• _Given problem_
Copy out each of the lines below character for character, changing nothing.

## Begin Exercise input

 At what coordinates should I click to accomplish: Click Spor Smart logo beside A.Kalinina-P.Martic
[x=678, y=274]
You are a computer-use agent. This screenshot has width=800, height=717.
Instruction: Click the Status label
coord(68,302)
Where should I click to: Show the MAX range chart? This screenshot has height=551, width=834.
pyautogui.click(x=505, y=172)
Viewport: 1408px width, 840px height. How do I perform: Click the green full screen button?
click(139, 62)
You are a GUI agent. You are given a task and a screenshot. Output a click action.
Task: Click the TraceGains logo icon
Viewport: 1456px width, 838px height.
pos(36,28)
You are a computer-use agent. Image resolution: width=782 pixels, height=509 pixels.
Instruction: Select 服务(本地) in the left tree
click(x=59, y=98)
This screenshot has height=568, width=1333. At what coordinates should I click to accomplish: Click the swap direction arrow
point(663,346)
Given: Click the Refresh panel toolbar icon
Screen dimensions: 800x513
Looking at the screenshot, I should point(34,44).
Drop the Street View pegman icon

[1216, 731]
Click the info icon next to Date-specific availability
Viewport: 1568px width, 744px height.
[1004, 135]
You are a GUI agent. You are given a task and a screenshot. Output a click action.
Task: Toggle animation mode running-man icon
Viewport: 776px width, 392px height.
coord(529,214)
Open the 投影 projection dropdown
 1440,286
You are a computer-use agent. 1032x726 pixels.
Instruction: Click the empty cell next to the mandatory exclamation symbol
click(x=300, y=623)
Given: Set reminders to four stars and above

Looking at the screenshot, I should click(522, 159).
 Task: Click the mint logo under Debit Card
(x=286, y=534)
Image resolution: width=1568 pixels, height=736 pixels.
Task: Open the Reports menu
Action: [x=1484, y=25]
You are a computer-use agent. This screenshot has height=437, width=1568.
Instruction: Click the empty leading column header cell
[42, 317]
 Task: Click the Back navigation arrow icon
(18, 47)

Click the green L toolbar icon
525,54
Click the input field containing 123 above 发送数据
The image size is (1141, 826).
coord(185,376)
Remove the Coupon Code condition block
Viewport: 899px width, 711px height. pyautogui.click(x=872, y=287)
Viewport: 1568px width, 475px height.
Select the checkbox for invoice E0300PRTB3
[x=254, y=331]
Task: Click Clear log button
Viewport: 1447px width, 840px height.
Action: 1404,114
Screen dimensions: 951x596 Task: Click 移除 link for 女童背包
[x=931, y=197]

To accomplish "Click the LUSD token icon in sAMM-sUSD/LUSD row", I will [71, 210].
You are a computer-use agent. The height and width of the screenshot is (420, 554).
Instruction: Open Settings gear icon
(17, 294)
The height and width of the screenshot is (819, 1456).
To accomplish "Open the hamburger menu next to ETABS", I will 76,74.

## End Exercise input

• _Reply to the task_
 At what coordinates should I click to accomplish: Click Spor Smart logo beside A.Kalinina-P.Martic
[x=678, y=274]
You are a computer-use agent. This screenshot has width=800, height=717.
Instruction: Click the Status label
coord(68,302)
Where should I click to: Show the MAX range chart? This screenshot has height=551, width=834.
pyautogui.click(x=505, y=172)
Viewport: 1408px width, 840px height. How do I perform: Click the green full screen button?
click(139, 62)
You are a GUI agent. You are given a task and a screenshot. Output a click action.
Task: Click the TraceGains logo icon
Viewport: 1456px width, 838px height.
pos(36,28)
You are a computer-use agent. Image resolution: width=782 pixels, height=509 pixels.
Instruction: Select 服务(本地) in the left tree
click(x=59, y=98)
This screenshot has height=568, width=1333. At what coordinates should I click to accomplish: Click the swap direction arrow
point(663,346)
Given: Click the Refresh panel toolbar icon
Screen dimensions: 800x513
Looking at the screenshot, I should point(34,44).
Drop the Street View pegman icon

[1216, 731]
Click the info icon next to Date-specific availability
Viewport: 1568px width, 744px height.
[1004, 135]
You are a GUI agent. You are given a task and a screenshot. Output a click action.
Task: Toggle animation mode running-man icon
Viewport: 776px width, 392px height.
coord(529,214)
Open the 投影 projection dropdown
 1440,286
You are a computer-use agent. 1032x726 pixels.
Instruction: Click the empty cell next to the mandatory exclamation symbol
click(x=300, y=623)
Given: Set reminders to four stars and above

Looking at the screenshot, I should click(522, 159).
 Task: Click the mint logo under Debit Card
(x=286, y=534)
Image resolution: width=1568 pixels, height=736 pixels.
Task: Open the Reports menu
Action: [x=1484, y=25]
You are a computer-use agent. This screenshot has height=437, width=1568.
Instruction: Click the empty leading column header cell
[42, 317]
 Task: Click the Back navigation arrow icon
(18, 47)

Click the green L toolbar icon
525,54
Click the input field containing 123 above 发送数据
The image size is (1141, 826).
coord(185,376)
Remove the Coupon Code condition block
Viewport: 899px width, 711px height. pyautogui.click(x=872, y=287)
Viewport: 1568px width, 475px height.
Select the checkbox for invoice E0300PRTB3
[x=254, y=331]
Task: Click Clear log button
Viewport: 1447px width, 840px height.
Action: 1404,114
Screen dimensions: 951x596 Task: Click 移除 link for 女童背包
[x=931, y=197]

To accomplish "Click the LUSD token icon in sAMM-sUSD/LUSD row", I will [71, 210].
You are a computer-use agent. The height and width of the screenshot is (420, 554).
Instruction: Open Settings gear icon
(17, 294)
The height and width of the screenshot is (819, 1456).
To accomplish "Open the hamburger menu next to ETABS", I will 76,74.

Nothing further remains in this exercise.